Tuesday, April 12, 2011

Fortune cookies and Deadliest Whites

So I just have to start this off by posting this pic of the fortune my dear hubs got in his lunchtime fortune cookie...
This will go down in history as the best fortune cookie ever. I was so completely jealous (and pretty sure it was meant for me).

Anyway, I came home to see Not-So-Ex watching a marathon of Deadliest Catch. I never thought I'd be too into the show. I'm not too outdoorsy and water makes me really nervous so I couldn't imagine anything about the show that would pull me in.

I was sooooooooo wrong.

Not surprisingly, it was the human part of the formula that grabbed me. What really got me was the fact that I found it completely correlating with the White movie. Watching Phil, the Captain and father figure on the show, as he had a stroke and, eventually, passed away was like watching Bertie Mae all over again. Also, just like Phil, it was Bertie Mae who kept saying let them film.

I've always said that there is just something extra heartbreaking about big, physically strong men being brought to tears. And that was definitely true with these men. But, honestly, seeing Mamie fall into grief was just as painful. Here's this strong, fierce woman trying to come to terms with the one thing she can't even hope to intimidate or whip, death. I spent a lot of time sitting in a hospital room with Mamie and the worst thing was when things would get calm and quiet and I'd look over and see a tear trickle down her cheek. It wasn't about cameras, especially since I was often there just to check in on her and didn't have a cameraman with me, it was just real, honest pain.

As I kept watching Deadliest Catch (still watching it actually), I really felt for the crew as well. Not too many people know what it is to truly be in the middle of a verite documentary; to be pulled into another world. It became tough to separate life from the film. I became very close to Bertie Mae and probably spent more time in the hospital with her than I have most of my real family members, but I only knew her for a matter of months. Every film teacher will tell you that you have to maintain a distance from your subjects, but I didn't really.

When Bertie Mae died, I wasn't sure how to grieve. As I watched the show and how it dealt with Phil's passing, I really felt for the film crew. There were at least two film crew members who even lived on the ship, so it was a level of internment that even surpassed mine. I know there's a high rate of turnover on their film crews and I can definitely understand why.

* **What you will do**
Answer these questions from the blog post above:
(a) What show was Not-So-Ex watching a marathon of?
(b) Who on the show had a stroke and passed away?
(c) How many film crew members lived on the ship?

* **Entries supplied**
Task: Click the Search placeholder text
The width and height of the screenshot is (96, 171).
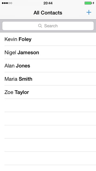Action: (x=51, y=26)
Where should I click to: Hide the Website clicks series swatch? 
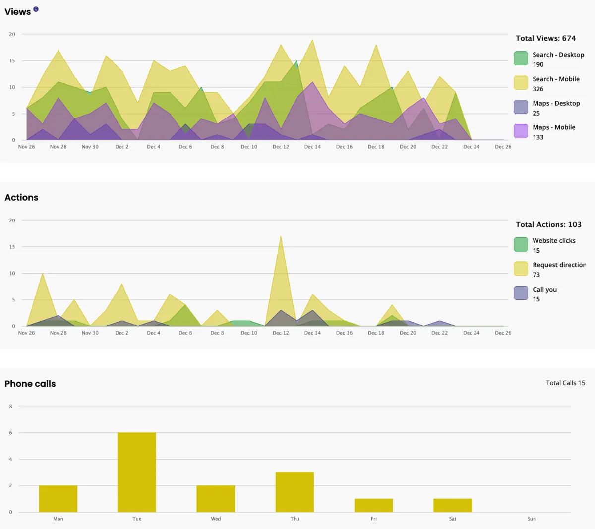coord(521,244)
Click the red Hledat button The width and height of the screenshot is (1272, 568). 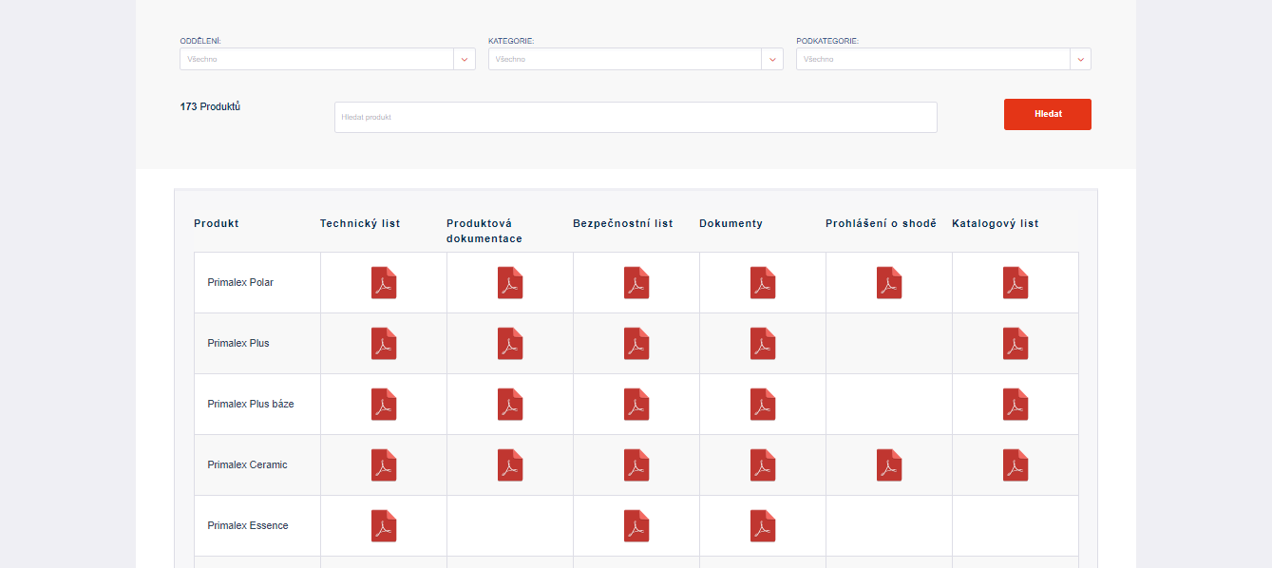click(1047, 114)
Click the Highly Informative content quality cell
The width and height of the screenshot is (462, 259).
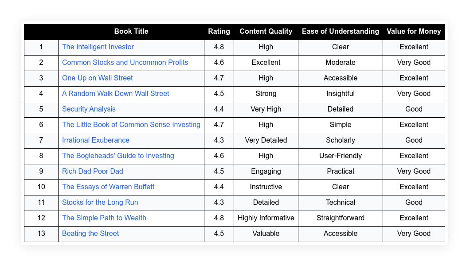coord(266,218)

* **Response to this exercise**
(a) Deadliest Catch
(b) Phil, the Captain and father figure on the show
(c) At least two